[Stored records]
Start of Block
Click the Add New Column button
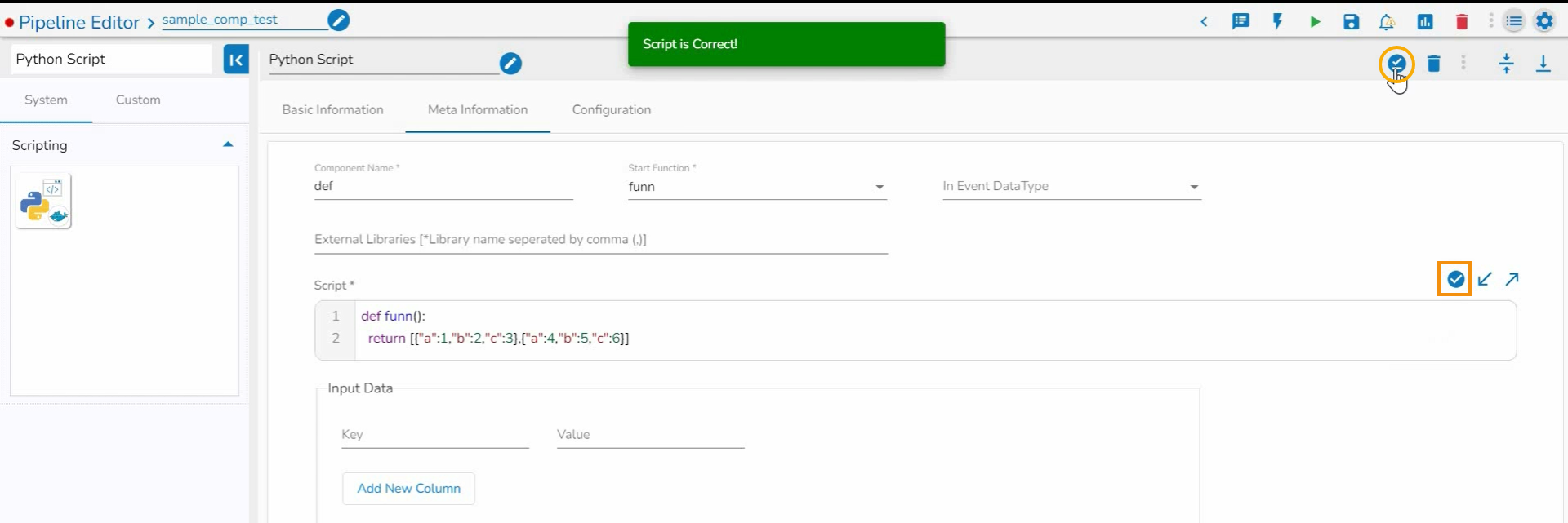This screenshot has height=523, width=1568. (408, 489)
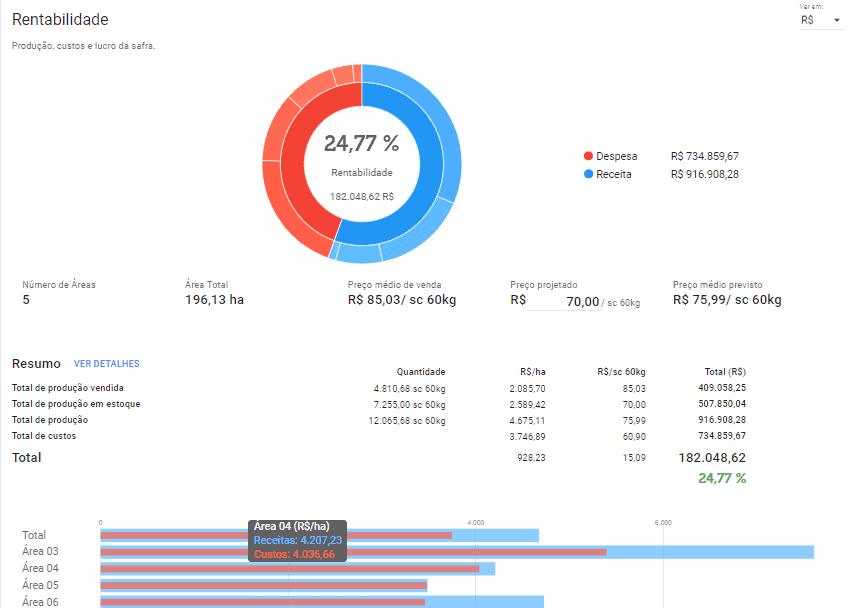857x608 pixels.
Task: Click the Receita legend label
Action: 616,174
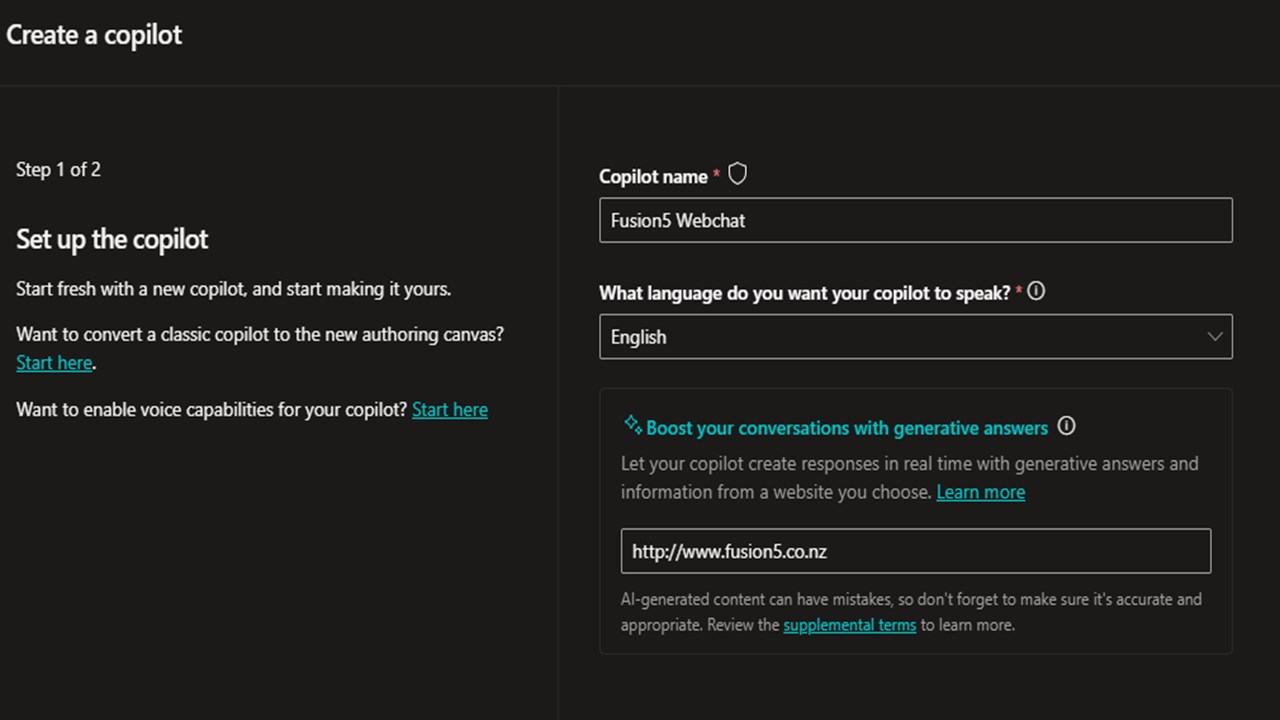This screenshot has width=1280, height=720.
Task: Click the copilot language question label
Action: pyautogui.click(x=804, y=293)
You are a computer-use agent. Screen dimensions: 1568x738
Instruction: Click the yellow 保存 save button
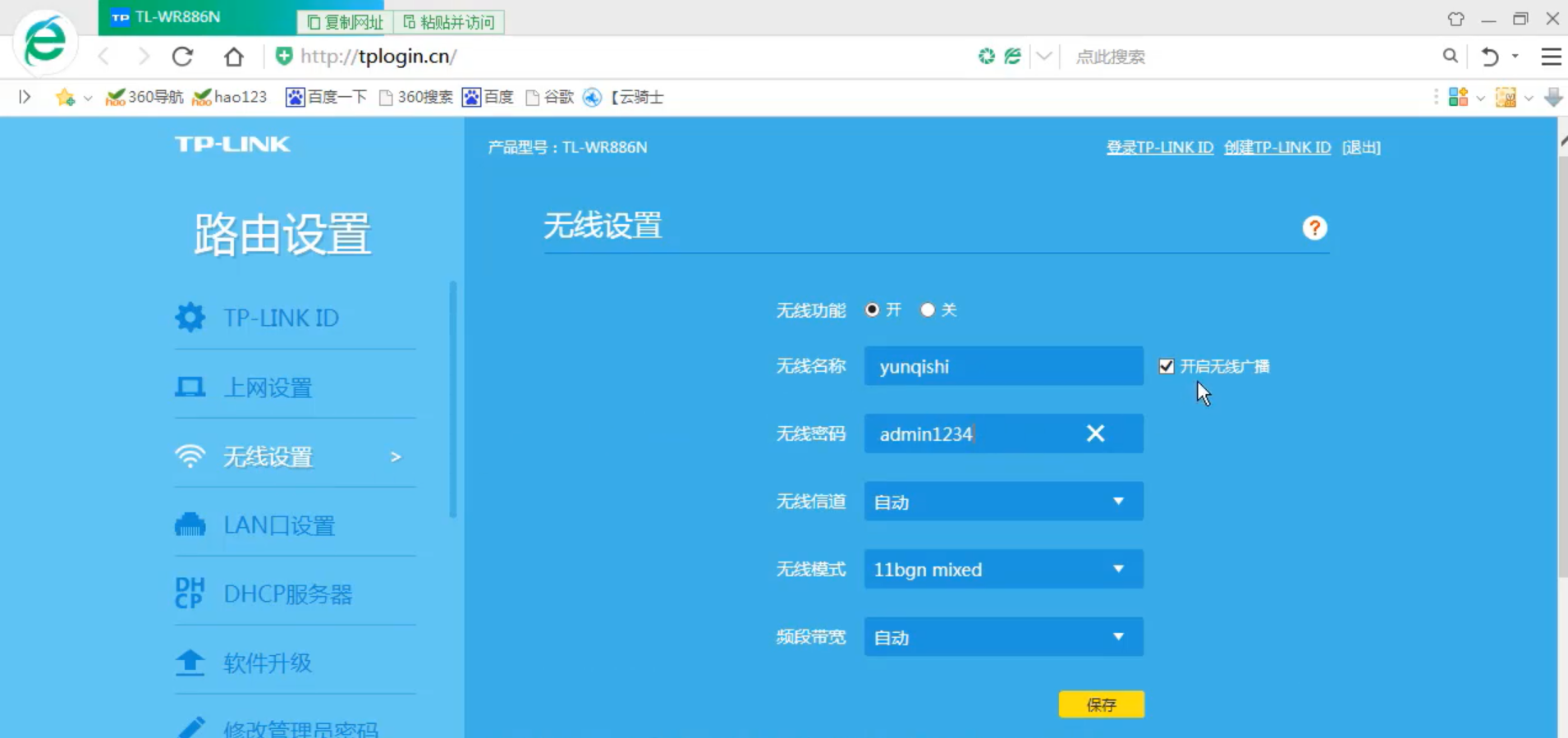[1101, 704]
End of Block
Activity:
Leave out every picture, and repeat word for word only the lines from the one holding "You are a computer-use" through the end of the entries above, both ends included.

Output for this exercise:
You are a computer-use agent. Screen dimensions: 1568x738
Instruction: Click the yellow 保存 save button
[1101, 704]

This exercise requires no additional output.